After nine years of hard Mars roving, Mars Exploration Rover (MER) Opportunity has broken a 40-year-old extraterrestrial distance record. On Thursday, the tenacious six-wheeled robot drove 80 meters (263 feet), nudging the total distance traveled since landing on the red planet in 2004 to 35.760 kilometers (22.220 miles). NASA’s previous distance record was held by Apollo 17 astronauts Eugene Cernan and Harrison Schmitt when, in December 1972, they drove their Lunar Roving Vehicle 35.744 kilometers (22.210 miles) over the lunar surface.
“The record we established with a roving vehicle was made to be broken, and I’m excited and proud to be able to pass the torch to Opportunity,” Cernan told Jim Rice of NASA Goddard Space Flight Center and Opportunity team member in a conversation about the possibility of the rover exceeding the 40-year-old record a few days ago. Opportunity may be NASA’s record-breaking hot-rod, but it has a few hundred meters left to go before it smashes the international extraterrestrial land-distance record. In 1973, the Soviet Union’s Lunokhod 2 remote-controlled moon rover roved 37 kilometers (23 miles) across the lunar surface and, so far, remains the undisputed champion of distance driving on an extraterrestrial surface.

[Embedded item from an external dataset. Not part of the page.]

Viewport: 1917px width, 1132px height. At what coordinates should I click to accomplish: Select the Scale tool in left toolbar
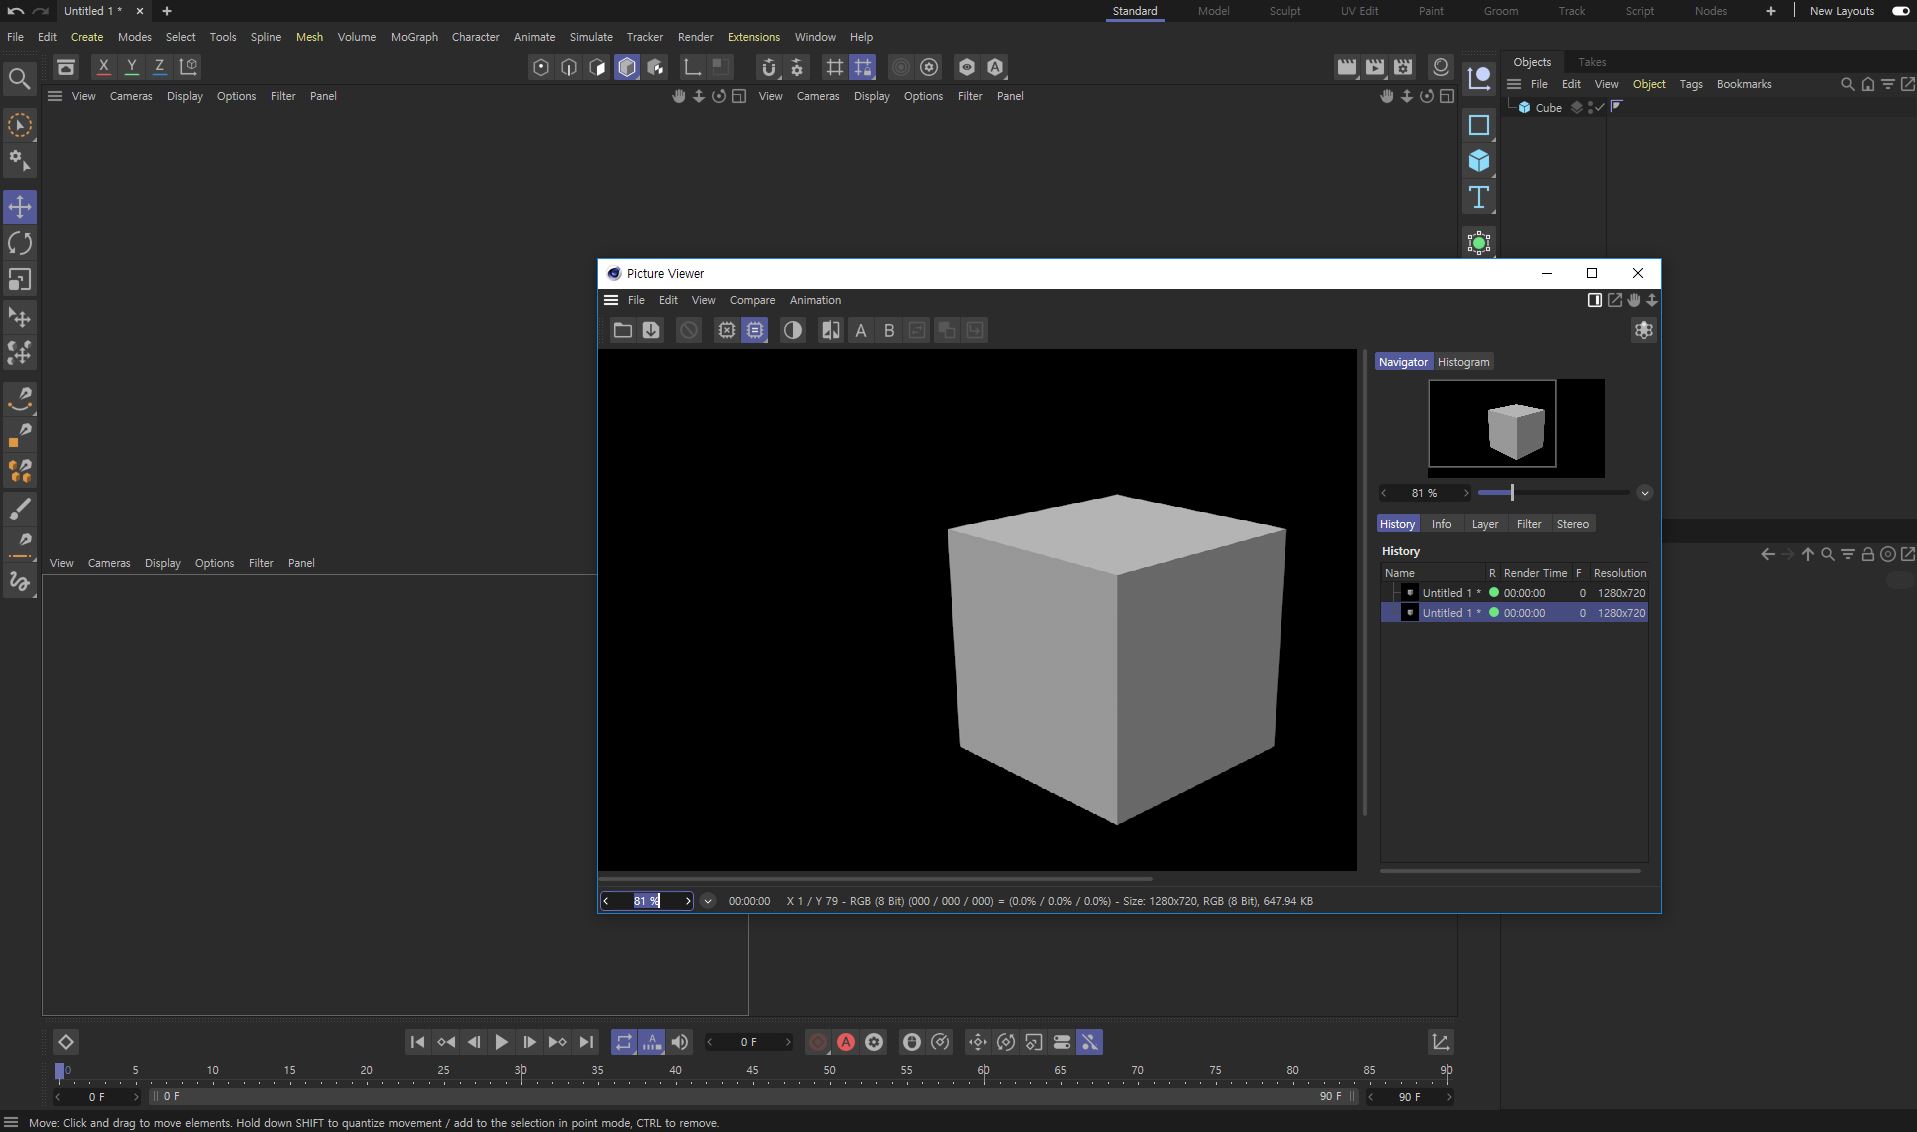pyautogui.click(x=20, y=280)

But Opportunity is nearly there. Until recently, the NASA rover has been investigating the “Cape York” area of Endeavour Crater’s rim at Meridiani Planum. It is currently en route to a new location called “Solander Point,” 2.2 kilometers (1.4 miles) away, so we can expect the international roving record to be smashed within weeks. Sadly, Opportunity’s sister rover Spirit wasn’t the distance-runner like her sibling. Spirit, although still a highly successful rover mission, conked out at a respectable 7.7 kilometers (4.8 miles) after becoming stuck in a sand trap in Gusev Crater. Spirit was declared lost in 2010. Both rovers have surpassed all expectations, considering their primary mission was only supposed to last three months.
How Far Has Opportunity Really Traveled?
In July 2012, shortly before the exciting landing of NASA’s newest and most sophisticated rover, Curiosity, inside Gale Crater, the MER team wanted to point out that their veteran rover had almost rolled a marathon. It still hasn’t quite reached the magic 26.2 mile mark (the official distance of a marathon), I thought it interesting to compare Opportunity’s odometer with some other, more familiar distances.
So, in honor of Opportunity holding the NASA distance record, here are those distances, updated:
Opportunity has traveled…
…almost nine laps of the Daytona Motor Speedway NASCAR track (one lap = 2.5 miles)
…178 furlongs. Which is nearly five-times the distance a horse will run during the British Grand National.
…four-times the distance an active basketball player will run during a game.